Thomas Byron, Boston University
A la recherche du sens perdu: Deconstructing the Creativity
Standard in Copyright
 
Rutgers researchers wrote a program to take in images and
algorithm measures originality/novelty historically, can determine what’s
creative. Used 62,000 pieces of art from Renaissance to modern times.  Mondrian and Da Vinci were identified as
creative, others not so much. This could be really helpful for ©.
 
Feist set a very
minimal standard, but didn’t give you any way to calibrate creativity—a yardstick
without any inches on it.  No notion of
the positive: what is creative? 
 
Idea/expression: The higher you go with an idea, the more
alternatives there are. Some courts seem to view idea/expression as coextensive
with creativity, like the ADA v. Delta
Dental
: if you can find alternatives for doing something, it’s
creative.  Other courts play up authorial
choice between the alternatives—a fairly common approach. Other courts are
probabalistic: there are less probable and more probable choices and we favor
the less probable ones. But that’s a minor tweak.
 
Alito’s opinion in Southco
v. Cambridge
: parts number taxonomy was uncopyrightable. Photos by contrast
have complex and indeterminate ideas. 
Should distinguish creativity from idea/expression.  Author’s engagement w/cultural landscape
around them that creates creativity, not isolated imagination of a bunch of
alternatives. 
 
Proust’s novel In
Search of Lost Time
—there are no alternatives for his first sentence.  “For the longest time I went to bed early.”  He made a wildly creative choice (throws off
your sense of time), but having chosen to say this he had almost no choice in
how it would be done.  But choice is not
the right methodology for choosing creativity.
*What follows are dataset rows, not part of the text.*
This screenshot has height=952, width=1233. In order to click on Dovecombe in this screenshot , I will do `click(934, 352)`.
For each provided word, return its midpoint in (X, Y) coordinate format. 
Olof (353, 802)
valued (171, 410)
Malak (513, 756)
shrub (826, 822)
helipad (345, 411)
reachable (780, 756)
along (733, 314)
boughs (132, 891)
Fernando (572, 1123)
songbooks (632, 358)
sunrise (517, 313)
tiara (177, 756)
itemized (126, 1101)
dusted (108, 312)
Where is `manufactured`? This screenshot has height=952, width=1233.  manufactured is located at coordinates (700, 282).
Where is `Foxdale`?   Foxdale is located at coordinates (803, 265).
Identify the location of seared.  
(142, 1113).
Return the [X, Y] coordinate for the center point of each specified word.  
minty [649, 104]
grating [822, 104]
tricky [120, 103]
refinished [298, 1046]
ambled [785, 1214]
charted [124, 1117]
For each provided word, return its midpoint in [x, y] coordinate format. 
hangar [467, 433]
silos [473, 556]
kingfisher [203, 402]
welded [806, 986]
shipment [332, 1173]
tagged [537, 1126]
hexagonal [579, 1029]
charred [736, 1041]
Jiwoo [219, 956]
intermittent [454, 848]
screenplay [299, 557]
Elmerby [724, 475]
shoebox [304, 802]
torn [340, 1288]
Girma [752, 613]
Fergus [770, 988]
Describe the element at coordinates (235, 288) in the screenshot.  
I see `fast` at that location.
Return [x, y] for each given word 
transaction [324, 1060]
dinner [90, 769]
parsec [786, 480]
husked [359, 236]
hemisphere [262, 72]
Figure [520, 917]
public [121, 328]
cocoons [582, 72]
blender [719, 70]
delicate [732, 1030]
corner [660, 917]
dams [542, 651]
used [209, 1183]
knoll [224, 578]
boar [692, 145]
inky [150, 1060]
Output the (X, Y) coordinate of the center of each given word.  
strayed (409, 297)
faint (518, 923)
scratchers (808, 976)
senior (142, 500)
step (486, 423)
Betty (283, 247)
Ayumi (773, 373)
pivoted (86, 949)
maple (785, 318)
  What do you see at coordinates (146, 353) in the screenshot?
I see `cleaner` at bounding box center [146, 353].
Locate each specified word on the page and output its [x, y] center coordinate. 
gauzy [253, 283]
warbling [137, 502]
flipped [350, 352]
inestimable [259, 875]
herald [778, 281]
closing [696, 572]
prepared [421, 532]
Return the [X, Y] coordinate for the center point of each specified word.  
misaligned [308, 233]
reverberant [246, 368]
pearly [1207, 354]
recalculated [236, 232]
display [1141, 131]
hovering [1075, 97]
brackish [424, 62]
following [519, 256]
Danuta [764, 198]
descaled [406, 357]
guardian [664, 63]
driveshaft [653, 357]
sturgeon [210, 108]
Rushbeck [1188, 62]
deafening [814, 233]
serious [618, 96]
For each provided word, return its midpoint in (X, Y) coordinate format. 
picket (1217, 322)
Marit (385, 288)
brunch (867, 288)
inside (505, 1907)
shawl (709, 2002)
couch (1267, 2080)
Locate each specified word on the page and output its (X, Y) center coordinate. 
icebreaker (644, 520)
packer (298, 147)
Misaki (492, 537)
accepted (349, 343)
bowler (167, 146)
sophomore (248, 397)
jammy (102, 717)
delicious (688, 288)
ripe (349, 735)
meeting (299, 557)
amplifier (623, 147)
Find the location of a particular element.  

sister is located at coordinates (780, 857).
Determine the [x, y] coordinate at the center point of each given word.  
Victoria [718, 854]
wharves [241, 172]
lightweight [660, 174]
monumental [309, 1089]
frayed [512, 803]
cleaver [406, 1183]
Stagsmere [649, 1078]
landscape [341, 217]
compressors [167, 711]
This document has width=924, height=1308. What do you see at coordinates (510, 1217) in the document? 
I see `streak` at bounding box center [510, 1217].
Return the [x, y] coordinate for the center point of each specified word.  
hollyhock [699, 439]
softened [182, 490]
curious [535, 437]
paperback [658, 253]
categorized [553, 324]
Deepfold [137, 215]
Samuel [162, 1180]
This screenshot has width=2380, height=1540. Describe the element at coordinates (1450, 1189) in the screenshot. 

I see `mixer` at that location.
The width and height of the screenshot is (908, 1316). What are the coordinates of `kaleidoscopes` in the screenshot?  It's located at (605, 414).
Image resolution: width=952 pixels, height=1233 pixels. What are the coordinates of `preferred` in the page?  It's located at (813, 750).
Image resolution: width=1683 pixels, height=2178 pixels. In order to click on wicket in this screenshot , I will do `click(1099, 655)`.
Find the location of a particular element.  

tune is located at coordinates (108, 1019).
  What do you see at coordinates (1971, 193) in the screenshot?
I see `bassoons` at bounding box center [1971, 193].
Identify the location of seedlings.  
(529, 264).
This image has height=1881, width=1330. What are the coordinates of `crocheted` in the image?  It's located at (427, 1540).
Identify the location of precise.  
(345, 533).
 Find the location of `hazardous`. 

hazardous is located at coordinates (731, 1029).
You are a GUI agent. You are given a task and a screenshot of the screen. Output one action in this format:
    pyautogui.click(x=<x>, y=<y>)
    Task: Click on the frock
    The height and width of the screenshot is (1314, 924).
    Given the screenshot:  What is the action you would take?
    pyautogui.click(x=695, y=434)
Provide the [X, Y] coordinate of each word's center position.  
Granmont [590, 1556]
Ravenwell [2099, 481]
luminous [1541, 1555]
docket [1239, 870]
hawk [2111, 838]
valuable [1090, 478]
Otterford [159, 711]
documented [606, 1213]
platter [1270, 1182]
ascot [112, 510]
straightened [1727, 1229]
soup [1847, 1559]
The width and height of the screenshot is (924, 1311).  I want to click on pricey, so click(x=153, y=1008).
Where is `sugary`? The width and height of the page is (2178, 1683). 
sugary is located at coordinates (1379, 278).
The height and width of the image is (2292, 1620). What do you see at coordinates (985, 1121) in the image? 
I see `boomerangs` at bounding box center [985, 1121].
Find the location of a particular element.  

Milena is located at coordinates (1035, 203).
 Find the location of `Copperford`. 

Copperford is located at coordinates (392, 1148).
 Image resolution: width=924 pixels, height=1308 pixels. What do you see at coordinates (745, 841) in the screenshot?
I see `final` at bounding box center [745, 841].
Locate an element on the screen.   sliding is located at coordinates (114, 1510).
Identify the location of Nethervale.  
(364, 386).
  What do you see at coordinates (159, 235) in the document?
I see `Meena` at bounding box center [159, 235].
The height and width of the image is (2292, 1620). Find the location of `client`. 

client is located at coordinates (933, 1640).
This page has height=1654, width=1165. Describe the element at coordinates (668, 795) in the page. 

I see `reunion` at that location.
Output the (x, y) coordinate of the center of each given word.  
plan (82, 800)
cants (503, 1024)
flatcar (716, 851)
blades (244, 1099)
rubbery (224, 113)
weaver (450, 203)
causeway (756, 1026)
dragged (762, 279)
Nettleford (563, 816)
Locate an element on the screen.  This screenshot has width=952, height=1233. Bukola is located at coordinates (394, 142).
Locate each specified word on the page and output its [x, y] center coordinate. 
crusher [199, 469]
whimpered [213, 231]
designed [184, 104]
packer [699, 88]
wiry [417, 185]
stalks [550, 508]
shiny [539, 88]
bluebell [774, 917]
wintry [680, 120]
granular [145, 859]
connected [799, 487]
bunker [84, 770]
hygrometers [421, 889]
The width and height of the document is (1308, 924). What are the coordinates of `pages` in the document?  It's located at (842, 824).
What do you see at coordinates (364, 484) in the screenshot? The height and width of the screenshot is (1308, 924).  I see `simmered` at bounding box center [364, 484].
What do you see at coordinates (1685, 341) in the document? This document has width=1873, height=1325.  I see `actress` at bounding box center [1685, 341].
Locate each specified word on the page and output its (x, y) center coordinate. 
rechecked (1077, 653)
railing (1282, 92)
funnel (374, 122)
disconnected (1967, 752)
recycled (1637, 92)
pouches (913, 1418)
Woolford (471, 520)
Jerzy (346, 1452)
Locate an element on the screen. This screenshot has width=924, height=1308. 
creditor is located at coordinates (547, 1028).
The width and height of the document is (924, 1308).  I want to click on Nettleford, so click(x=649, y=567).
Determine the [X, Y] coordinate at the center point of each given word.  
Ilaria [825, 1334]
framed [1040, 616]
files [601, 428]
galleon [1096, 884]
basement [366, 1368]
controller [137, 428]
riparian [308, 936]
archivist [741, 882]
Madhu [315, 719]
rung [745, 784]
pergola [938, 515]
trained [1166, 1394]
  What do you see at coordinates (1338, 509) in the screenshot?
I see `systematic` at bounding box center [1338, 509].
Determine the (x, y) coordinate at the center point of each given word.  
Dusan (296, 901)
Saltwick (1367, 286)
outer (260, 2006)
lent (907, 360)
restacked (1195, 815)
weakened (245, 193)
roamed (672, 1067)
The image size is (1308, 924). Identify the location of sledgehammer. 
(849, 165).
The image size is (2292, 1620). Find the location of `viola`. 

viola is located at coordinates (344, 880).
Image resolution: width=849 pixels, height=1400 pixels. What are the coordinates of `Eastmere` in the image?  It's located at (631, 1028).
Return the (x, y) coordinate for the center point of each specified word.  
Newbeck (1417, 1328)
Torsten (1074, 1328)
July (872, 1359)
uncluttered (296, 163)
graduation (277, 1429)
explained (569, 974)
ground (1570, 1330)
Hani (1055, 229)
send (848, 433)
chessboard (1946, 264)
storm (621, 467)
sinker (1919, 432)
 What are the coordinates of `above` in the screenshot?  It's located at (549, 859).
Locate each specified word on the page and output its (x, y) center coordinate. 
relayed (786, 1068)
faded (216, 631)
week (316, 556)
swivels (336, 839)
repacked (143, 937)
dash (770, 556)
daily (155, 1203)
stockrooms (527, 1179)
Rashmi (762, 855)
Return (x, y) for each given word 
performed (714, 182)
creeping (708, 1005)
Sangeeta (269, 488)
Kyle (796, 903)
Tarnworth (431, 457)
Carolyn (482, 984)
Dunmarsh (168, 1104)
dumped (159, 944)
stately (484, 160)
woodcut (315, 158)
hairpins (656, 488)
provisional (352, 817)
It’s not realistic as to how
creativity works: a creative work is not assessed as having chosen one of many
alternatives. Creativity = unpredictable.
 
Bergson: Nobel Prize for literature in 1920s.  We think of things as being repeatable,
reversible in a lot of ways. We like to break things down into chunks, rather
than the whole movement or process. 
Cinematographic method.  Faults
humans for reducing events to things and states.  The possible only becomes possible when it
becomes real: a nub of the alternative approach to creativity.  The choice idea presupposes a lot of
possibles that never come into being, but they don’t exist and maybe never
will.  Think about creativity as movement,
processes—the work is never done.  The
process that led to that particular artifact matters.
 
Burk: distinguish creativity from obviousness/nonobviousness:
what part of creativity is relevant for ©?